- Written exercise -
Put the lines of the records below into a numbered list, from the line that contains "1435x815 pixels. How" through the line that contains "Looking at the screenshot, I should tap(1913, 1428).", both included. Leave out any blank lines.

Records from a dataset
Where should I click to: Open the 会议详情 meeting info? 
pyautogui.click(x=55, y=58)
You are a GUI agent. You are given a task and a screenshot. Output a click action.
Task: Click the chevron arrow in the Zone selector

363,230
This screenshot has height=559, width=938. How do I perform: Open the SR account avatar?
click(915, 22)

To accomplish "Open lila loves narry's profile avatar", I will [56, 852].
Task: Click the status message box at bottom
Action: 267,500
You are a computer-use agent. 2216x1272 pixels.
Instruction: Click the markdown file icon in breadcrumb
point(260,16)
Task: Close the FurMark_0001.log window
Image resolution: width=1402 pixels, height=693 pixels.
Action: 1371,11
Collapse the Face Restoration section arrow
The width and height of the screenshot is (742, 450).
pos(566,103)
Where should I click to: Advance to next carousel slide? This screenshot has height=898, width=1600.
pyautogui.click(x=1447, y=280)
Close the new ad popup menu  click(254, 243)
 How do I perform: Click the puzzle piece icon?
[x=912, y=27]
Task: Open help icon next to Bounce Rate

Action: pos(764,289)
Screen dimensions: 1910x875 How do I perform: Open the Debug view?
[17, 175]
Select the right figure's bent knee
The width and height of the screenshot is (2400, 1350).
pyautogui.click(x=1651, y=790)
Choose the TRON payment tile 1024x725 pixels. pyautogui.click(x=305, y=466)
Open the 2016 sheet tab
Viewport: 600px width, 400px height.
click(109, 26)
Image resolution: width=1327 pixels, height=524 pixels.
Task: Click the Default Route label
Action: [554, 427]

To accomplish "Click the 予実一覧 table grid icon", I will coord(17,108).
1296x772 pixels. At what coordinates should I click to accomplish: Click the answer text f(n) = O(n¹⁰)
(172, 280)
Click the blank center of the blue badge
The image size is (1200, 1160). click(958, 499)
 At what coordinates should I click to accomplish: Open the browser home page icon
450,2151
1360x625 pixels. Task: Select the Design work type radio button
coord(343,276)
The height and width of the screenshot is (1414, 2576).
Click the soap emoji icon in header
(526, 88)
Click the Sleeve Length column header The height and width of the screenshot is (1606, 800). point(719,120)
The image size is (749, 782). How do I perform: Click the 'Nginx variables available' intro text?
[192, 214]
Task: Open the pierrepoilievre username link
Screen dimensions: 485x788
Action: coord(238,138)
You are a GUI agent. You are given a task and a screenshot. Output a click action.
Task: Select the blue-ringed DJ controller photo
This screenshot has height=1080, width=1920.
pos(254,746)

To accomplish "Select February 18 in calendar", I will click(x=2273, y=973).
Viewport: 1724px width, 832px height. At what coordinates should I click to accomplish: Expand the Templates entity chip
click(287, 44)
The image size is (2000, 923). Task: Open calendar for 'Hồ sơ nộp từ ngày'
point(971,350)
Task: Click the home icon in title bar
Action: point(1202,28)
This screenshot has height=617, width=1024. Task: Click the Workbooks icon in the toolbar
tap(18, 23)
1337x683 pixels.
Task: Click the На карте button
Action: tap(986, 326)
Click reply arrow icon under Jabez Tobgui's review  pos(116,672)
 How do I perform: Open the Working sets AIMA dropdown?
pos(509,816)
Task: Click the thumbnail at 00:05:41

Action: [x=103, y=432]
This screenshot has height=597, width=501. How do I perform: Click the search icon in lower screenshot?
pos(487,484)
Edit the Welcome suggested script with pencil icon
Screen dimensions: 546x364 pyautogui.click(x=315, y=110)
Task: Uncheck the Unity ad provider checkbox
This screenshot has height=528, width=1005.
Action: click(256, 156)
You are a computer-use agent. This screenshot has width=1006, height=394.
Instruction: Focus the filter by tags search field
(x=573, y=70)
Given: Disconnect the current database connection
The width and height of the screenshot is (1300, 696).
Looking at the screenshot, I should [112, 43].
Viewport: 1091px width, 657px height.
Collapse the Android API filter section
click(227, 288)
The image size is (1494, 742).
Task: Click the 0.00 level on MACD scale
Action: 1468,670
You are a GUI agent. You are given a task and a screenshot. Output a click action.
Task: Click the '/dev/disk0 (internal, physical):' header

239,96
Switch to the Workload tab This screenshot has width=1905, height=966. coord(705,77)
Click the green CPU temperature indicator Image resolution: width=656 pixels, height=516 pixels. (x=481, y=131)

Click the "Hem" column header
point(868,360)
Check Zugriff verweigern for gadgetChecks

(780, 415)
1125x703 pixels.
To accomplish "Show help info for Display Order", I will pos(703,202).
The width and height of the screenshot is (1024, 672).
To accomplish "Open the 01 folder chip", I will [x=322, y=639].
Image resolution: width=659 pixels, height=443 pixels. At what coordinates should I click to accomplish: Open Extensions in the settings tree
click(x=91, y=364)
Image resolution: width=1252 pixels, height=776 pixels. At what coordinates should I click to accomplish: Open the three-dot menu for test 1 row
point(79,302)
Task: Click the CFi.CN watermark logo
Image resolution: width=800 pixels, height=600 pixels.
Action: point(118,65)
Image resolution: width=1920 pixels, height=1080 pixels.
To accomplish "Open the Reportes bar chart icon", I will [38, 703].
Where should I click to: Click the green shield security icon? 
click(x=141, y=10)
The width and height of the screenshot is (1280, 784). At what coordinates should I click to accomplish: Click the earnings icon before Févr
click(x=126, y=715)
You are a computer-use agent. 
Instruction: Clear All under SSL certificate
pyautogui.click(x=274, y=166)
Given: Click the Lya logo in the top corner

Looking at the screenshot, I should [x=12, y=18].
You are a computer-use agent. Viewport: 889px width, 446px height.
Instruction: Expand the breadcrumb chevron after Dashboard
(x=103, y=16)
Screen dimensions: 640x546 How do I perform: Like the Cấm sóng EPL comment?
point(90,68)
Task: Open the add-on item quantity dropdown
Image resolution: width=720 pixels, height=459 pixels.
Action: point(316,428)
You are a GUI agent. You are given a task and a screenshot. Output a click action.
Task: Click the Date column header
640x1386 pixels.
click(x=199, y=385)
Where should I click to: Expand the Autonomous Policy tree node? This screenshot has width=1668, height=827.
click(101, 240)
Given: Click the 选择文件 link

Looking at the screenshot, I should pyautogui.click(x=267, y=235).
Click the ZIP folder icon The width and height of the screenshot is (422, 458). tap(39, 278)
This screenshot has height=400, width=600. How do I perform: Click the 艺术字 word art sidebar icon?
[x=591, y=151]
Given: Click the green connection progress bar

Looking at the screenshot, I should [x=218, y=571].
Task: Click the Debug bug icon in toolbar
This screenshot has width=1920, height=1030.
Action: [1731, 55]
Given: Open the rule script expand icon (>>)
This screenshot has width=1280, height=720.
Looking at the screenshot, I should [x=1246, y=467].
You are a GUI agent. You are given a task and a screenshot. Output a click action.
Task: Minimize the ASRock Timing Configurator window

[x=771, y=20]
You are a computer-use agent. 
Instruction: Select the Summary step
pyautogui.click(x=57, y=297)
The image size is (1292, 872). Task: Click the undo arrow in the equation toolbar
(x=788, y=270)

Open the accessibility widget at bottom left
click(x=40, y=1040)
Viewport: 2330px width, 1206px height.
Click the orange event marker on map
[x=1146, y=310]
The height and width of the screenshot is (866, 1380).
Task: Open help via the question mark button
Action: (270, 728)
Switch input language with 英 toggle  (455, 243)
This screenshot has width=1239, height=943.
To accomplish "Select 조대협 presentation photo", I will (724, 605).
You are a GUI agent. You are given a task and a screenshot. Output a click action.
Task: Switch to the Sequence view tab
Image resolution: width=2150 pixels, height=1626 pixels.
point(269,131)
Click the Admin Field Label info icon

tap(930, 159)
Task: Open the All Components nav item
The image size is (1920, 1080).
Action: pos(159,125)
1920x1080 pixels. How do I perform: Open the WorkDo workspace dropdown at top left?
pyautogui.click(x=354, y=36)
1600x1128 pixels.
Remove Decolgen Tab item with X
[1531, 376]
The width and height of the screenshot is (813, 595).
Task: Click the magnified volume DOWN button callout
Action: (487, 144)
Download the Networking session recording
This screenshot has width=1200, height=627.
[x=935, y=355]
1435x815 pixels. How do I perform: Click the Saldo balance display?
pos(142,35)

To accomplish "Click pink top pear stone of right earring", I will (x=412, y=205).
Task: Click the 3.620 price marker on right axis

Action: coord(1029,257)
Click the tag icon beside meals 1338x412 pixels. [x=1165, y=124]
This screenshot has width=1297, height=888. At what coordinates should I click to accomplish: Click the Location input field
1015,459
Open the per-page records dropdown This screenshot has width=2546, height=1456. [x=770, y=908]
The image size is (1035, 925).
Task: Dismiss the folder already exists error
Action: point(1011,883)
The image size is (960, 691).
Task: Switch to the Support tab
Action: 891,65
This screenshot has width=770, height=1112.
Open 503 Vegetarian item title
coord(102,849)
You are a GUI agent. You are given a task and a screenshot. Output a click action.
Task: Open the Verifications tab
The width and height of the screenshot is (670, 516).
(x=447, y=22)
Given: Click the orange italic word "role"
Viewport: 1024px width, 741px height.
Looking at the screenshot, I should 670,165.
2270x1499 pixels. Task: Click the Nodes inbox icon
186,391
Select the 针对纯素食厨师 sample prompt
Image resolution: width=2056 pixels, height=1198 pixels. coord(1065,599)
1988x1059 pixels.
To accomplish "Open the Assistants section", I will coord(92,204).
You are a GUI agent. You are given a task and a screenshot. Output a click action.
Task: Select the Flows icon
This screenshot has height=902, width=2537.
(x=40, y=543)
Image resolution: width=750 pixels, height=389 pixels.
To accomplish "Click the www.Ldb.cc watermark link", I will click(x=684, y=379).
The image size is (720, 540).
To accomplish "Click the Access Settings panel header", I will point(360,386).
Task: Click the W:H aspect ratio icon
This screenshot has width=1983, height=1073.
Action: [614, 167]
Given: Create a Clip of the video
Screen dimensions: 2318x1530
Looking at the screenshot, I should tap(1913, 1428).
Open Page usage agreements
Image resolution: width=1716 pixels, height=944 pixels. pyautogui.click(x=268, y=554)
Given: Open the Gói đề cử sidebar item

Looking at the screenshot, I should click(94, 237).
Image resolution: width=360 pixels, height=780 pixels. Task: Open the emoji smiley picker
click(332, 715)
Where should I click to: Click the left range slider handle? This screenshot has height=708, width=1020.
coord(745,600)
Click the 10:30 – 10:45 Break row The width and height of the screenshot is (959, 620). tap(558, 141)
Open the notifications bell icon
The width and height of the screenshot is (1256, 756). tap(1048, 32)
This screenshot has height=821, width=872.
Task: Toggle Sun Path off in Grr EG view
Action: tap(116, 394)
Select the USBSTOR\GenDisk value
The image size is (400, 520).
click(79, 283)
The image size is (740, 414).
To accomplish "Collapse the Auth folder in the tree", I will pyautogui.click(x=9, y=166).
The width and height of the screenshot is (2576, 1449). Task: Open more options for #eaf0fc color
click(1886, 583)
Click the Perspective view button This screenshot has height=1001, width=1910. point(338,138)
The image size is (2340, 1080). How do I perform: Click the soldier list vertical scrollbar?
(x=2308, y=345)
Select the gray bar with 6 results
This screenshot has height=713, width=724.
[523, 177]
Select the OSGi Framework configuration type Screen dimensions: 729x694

- Result of this task -
1. 1435x815 pixels. How do I perform: Click the Saldo balance display?
2. pos(142,35)
3. To accomplish "Click pink top pear stone of right earring", I will (x=412, y=205).
4. Task: Click the 3.620 price marker on right axis
5. Action: coord(1029,257)
6. Click the tag icon beside meals 1338x412 pixels. [x=1165, y=124]
7. This screenshot has width=1297, height=888. At what coordinates should I click to accomplish: Click the Location input field
8. 1015,459
9. Open the per-page records dropdown This screenshot has width=2546, height=1456. [x=770, y=908]
10. The image size is (1035, 925).
11. Task: Dismiss the folder already exists error
12. Action: point(1011,883)
13. The image size is (960, 691).
14. Task: Switch to the Support tab
15. Action: 891,65
16. This screenshot has width=770, height=1112.
17. Open 503 Vegetarian item title
18. coord(102,849)
19. You are a GUI agent. You are given a task and a screenshot. Output a click action.
20. Task: Open the Verifications tab
21. The width and height of the screenshot is (670, 516).
22. (x=447, y=22)
23. Given: Click the orange italic word "role"
24. Viewport: 1024px width, 741px height.
25. Looking at the screenshot, I should 670,165.
26. 2270x1499 pixels. Task: Click the Nodes inbox icon
27. 186,391
28. Select the 针对纯素食厨师 sample prompt
29. Image resolution: width=2056 pixels, height=1198 pixels. coord(1065,599)
30. 1988x1059 pixels.
31. To accomplish "Open the Assistants section", I will coord(92,204).
32. You are a GUI agent. You are given a task and a screenshot. Output a click action.
33. Task: Select the Flows icon
34. This screenshot has height=902, width=2537.
35. (x=40, y=543)
36. Image resolution: width=750 pixels, height=389 pixels.
37. To accomplish "Click the www.Ldb.cc watermark link", I will click(x=684, y=379).
38. The image size is (720, 540).
39. To accomplish "Click the Access Settings panel header", I will point(360,386).
40. Task: Click the W:H aspect ratio icon
41. This screenshot has width=1983, height=1073.
42. Action: [614, 167]
43. Given: Create a Clip of the video
44. Screen dimensions: 2318x1530
45. Looking at the screenshot, I should tap(1913, 1428).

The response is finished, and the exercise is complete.